### [Exercise aim]
Print the data verbatim, from the line containing "Switch to the INSERT ribbon tab" through the end of the data, inclusive, omitting the pictures.

### [Record list]
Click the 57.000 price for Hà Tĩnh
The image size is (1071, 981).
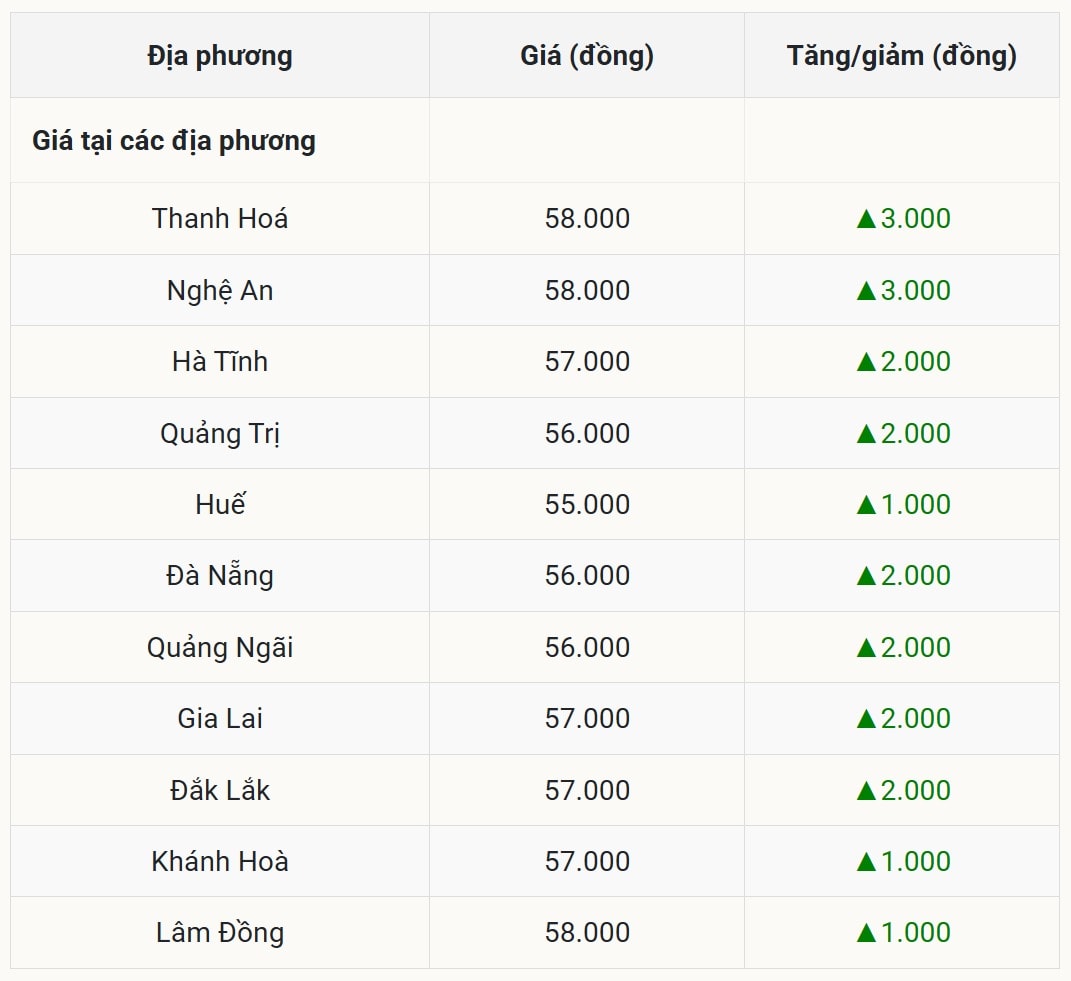click(x=587, y=362)
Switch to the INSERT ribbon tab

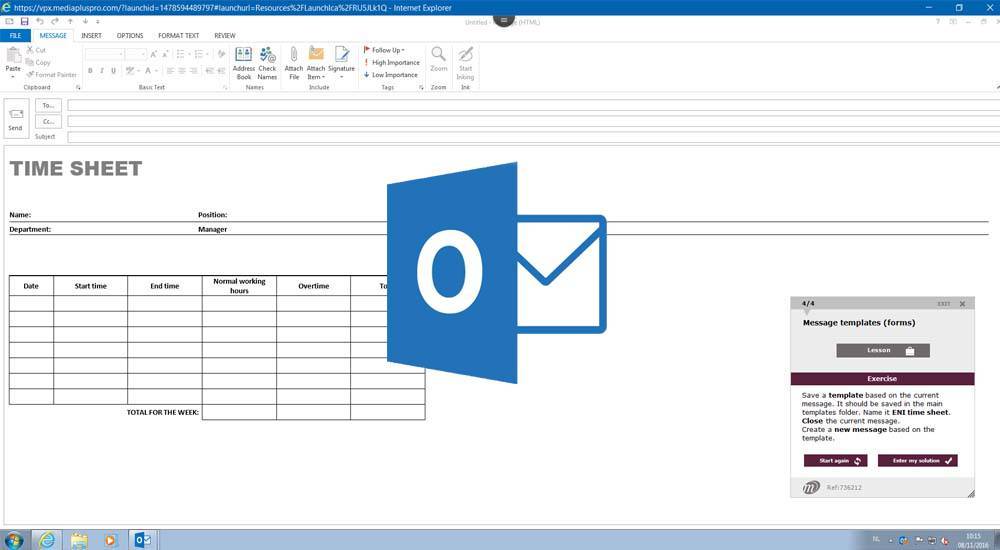[91, 35]
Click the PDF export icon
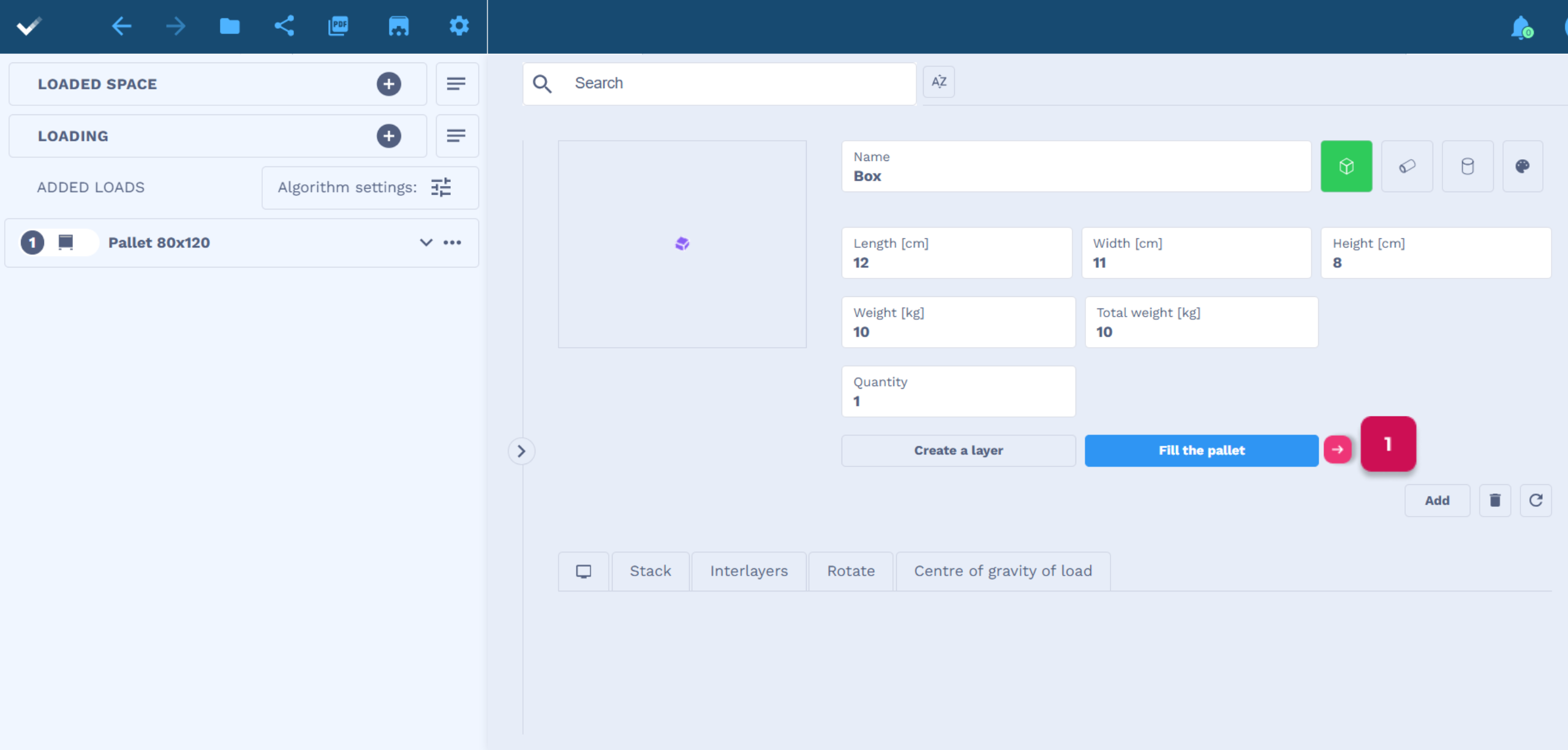 tap(338, 26)
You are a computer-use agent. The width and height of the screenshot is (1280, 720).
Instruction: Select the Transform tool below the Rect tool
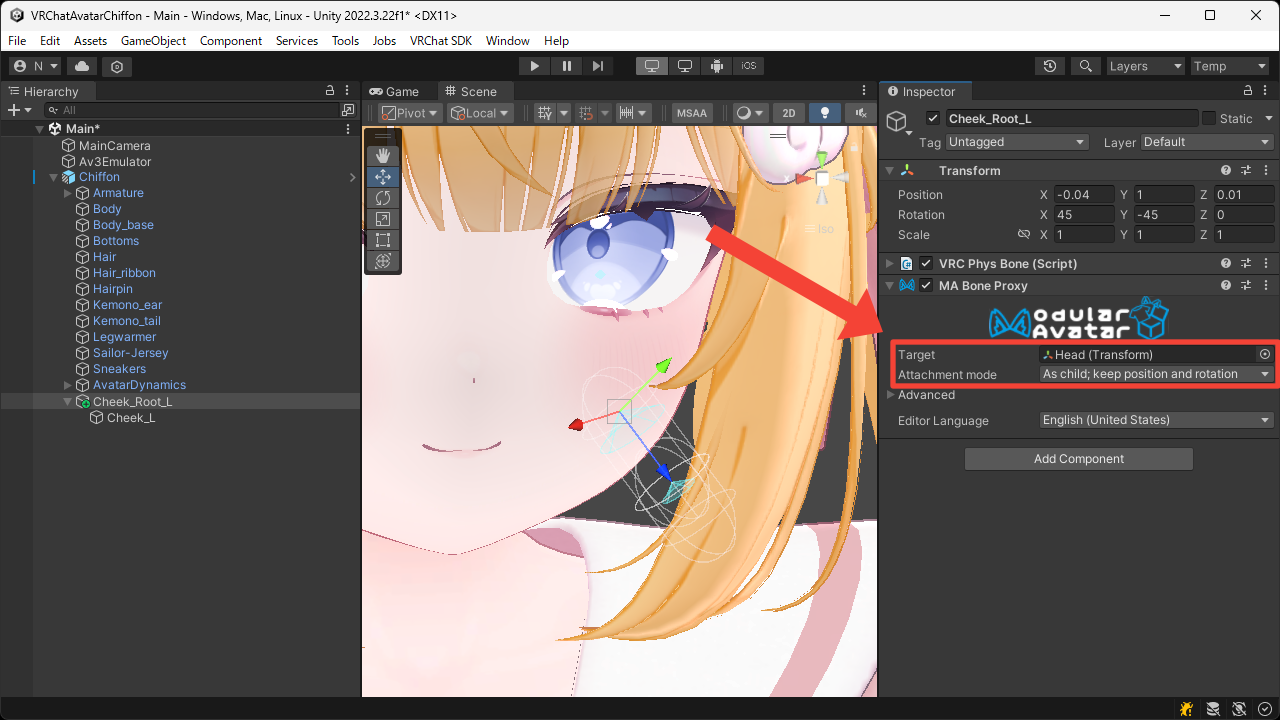tap(383, 261)
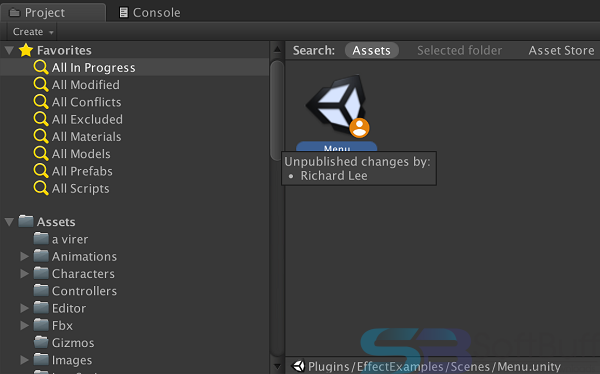Select the Gizmos folder icon
Screen dimensions: 600x374
coord(41,342)

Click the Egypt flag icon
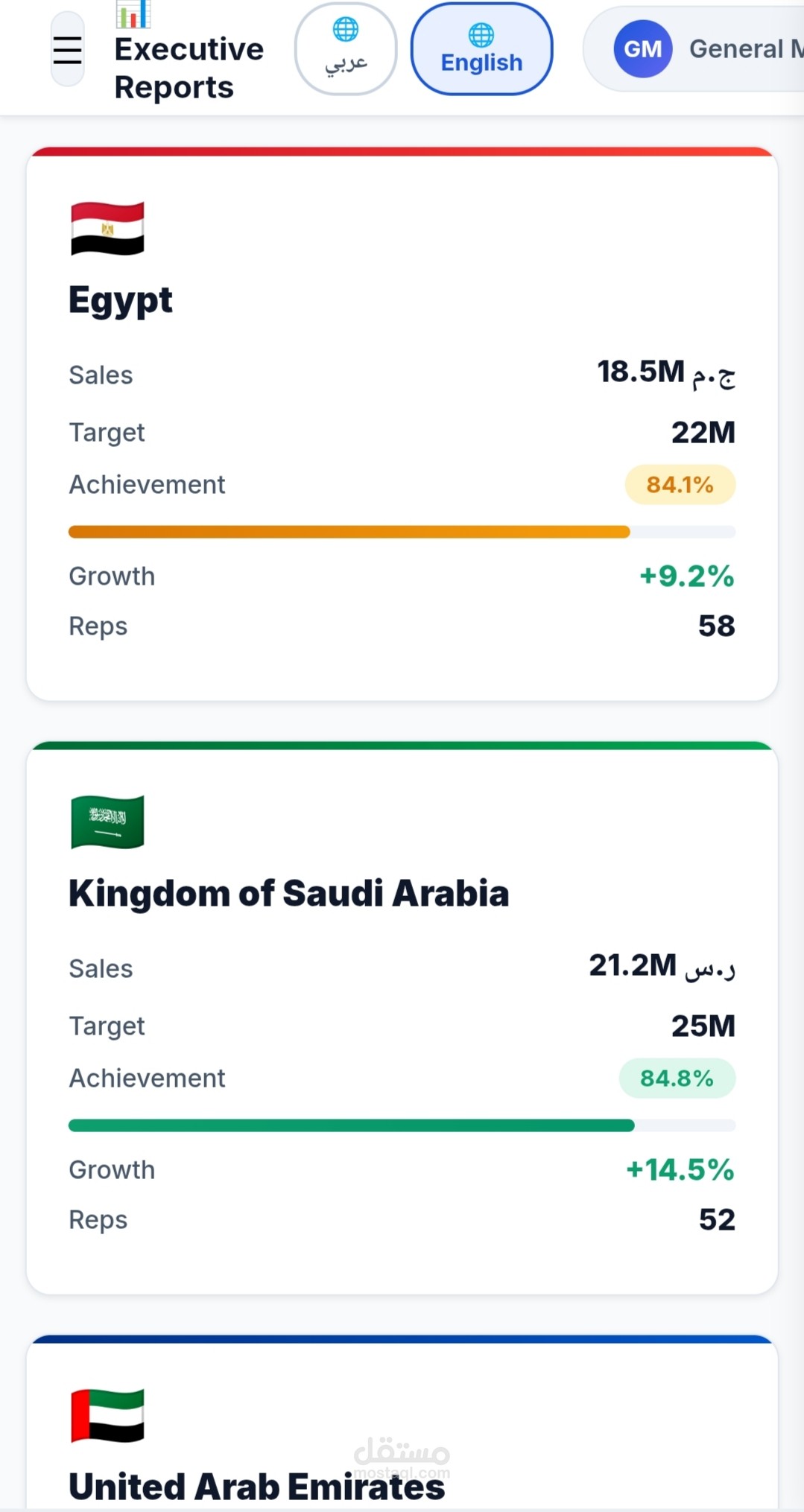pyautogui.click(x=107, y=228)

### [Output of the exercise]
Switch to the INSERT ribbon tab

[91, 35]
Click the PDF export icon
 tap(338, 26)
You are a computer-use agent. The width and height of the screenshot is (1280, 720).
Instruction: Select the Transform tool below the Rect tool
tap(383, 261)
Select the Gizmos folder icon
Screen dimensions: 600x374
coord(41,342)

Click the Egypt flag icon
pyautogui.click(x=107, y=228)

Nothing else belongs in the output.